How to complete this task>
Print the entries below in their entirety, exactly as they are written.

==== Exercise input

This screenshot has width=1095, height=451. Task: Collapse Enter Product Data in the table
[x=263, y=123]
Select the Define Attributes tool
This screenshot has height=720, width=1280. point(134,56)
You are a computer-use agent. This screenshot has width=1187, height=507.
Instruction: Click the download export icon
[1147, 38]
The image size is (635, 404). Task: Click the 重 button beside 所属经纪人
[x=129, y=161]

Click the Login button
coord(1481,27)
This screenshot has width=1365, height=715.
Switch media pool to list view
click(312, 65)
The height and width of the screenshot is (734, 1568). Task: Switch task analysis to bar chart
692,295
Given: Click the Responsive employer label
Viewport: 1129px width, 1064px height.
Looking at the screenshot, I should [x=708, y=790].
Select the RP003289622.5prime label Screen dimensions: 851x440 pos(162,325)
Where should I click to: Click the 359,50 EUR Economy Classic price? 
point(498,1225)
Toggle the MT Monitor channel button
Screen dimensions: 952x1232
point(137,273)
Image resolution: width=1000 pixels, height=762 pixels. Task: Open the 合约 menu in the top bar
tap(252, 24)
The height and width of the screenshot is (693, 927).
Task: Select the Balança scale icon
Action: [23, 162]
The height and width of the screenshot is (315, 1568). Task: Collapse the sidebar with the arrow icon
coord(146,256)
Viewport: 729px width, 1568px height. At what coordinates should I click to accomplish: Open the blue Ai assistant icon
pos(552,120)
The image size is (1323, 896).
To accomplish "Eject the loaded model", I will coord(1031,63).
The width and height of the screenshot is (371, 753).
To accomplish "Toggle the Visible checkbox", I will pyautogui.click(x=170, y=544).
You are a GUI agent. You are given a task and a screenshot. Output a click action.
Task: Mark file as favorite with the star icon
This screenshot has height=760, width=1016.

========

Final answer>
This screenshot has width=1095, height=451. Task: Collapse Enter Product Data in the table
[x=263, y=123]
Select the Define Attributes tool
This screenshot has height=720, width=1280. point(134,56)
You are a computer-use agent. This screenshot has width=1187, height=507.
Instruction: Click the download export icon
[1147, 38]
The image size is (635, 404). Task: Click the 重 button beside 所属经纪人
[x=129, y=161]

Click the Login button
coord(1481,27)
This screenshot has width=1365, height=715.
Switch media pool to list view
click(312, 65)
The height and width of the screenshot is (734, 1568). Task: Switch task analysis to bar chart
692,295
Given: Click the Responsive employer label
Viewport: 1129px width, 1064px height.
Looking at the screenshot, I should [x=708, y=790].
Select the RP003289622.5prime label Screen dimensions: 851x440 pos(162,325)
Where should I click to: Click the 359,50 EUR Economy Classic price? 
point(498,1225)
Toggle the MT Monitor channel button
Screen dimensions: 952x1232
point(137,273)
Image resolution: width=1000 pixels, height=762 pixels. Task: Open the 合约 menu in the top bar
tap(252, 24)
The height and width of the screenshot is (693, 927).
Task: Select the Balança scale icon
Action: [23, 162]
The height and width of the screenshot is (315, 1568). Task: Collapse the sidebar with the arrow icon
coord(146,256)
Viewport: 729px width, 1568px height. At what coordinates should I click to accomplish: Open the blue Ai assistant icon
pos(552,120)
The image size is (1323, 896).
To accomplish "Eject the loaded model", I will coord(1031,63).
The width and height of the screenshot is (371, 753).
To accomplish "Toggle the Visible checkbox", I will pyautogui.click(x=170, y=544).
You are a GUI agent. You are given a task and a screenshot. Output a click action.
Task: Mark file as favorite with the star icon
This screenshot has height=760, width=1016.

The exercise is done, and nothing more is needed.